WORK TO COMPLETE> Omitting every picture, copy the lines from the one that contains "How do I perform: Give" through the last line of the records below, exactly and with nothing added.

DATA FOR PROCESSING>

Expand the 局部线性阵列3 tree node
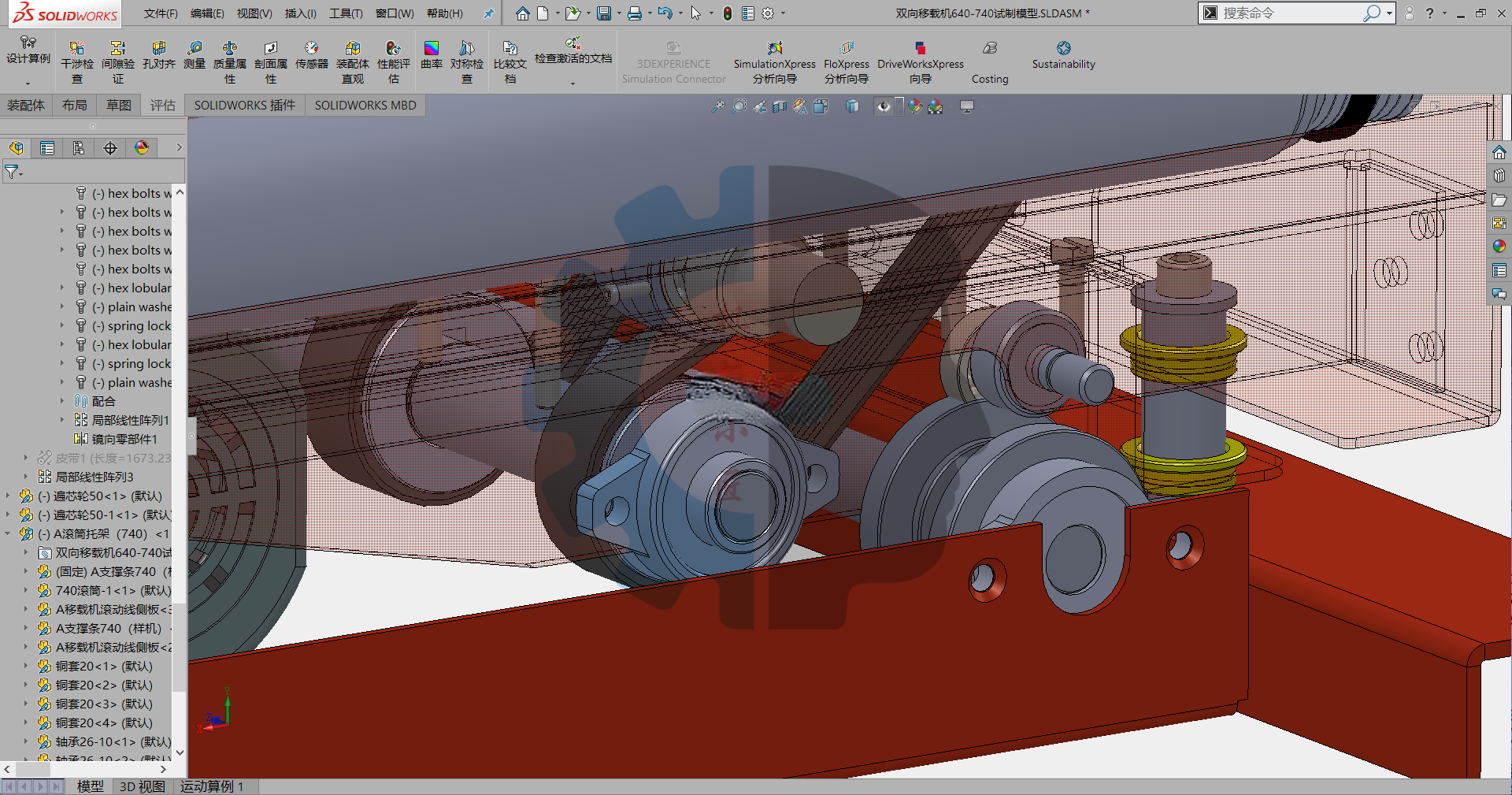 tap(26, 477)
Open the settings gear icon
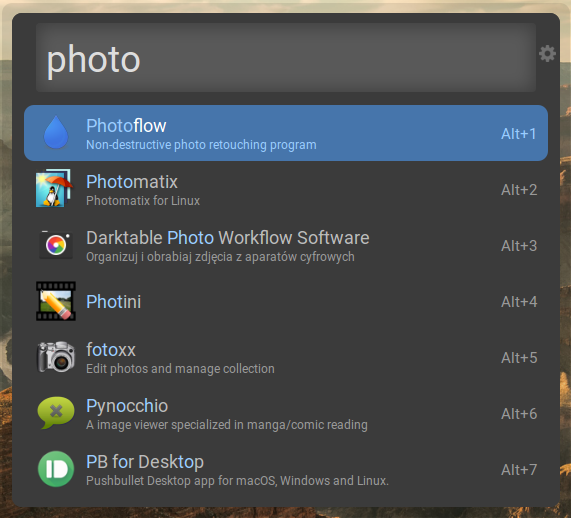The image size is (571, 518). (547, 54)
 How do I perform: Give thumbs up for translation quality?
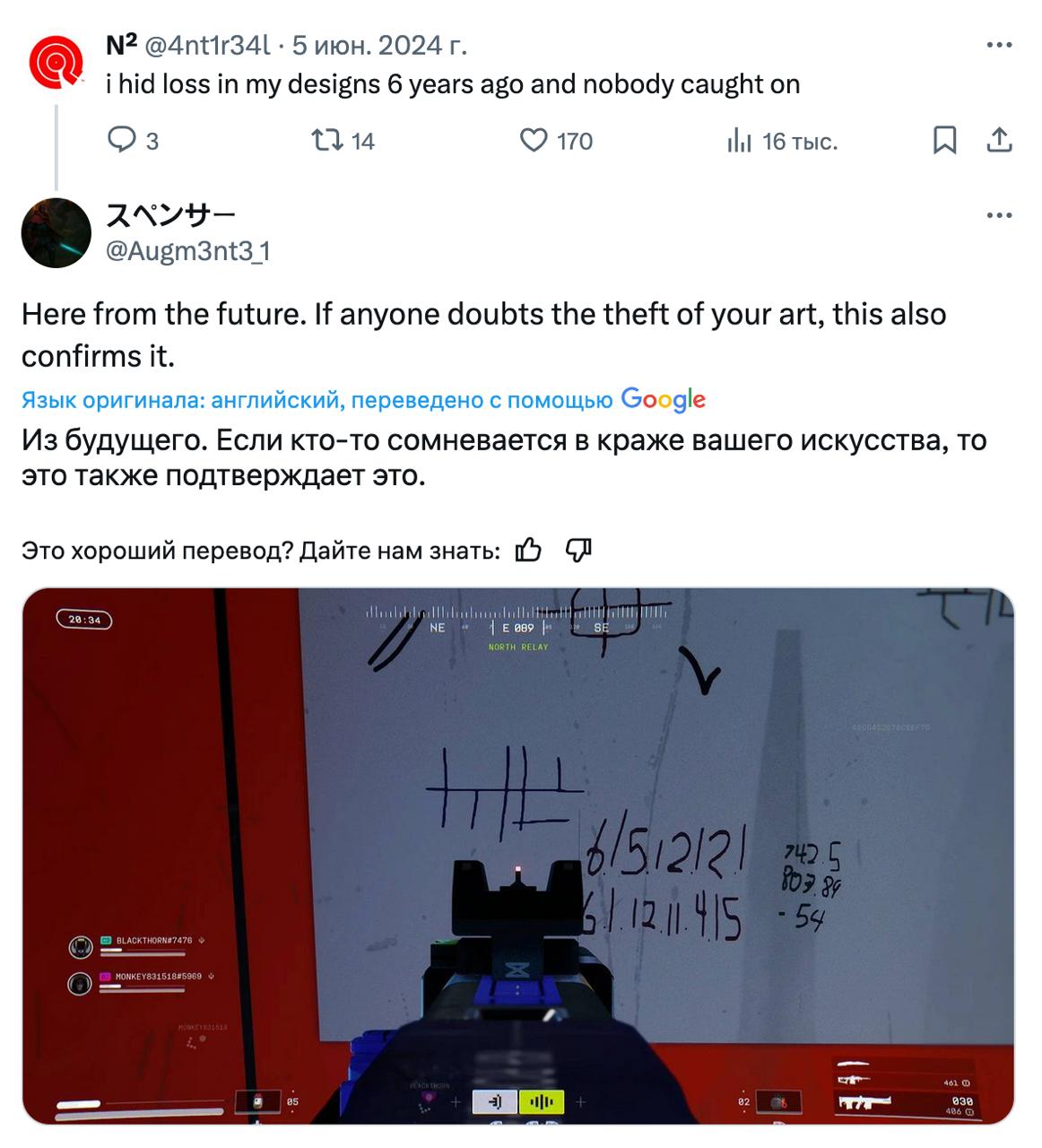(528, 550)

RESPONSE TO THE EXERCISE>
 How do I perform: Give thumbs up for translation quality?
(528, 550)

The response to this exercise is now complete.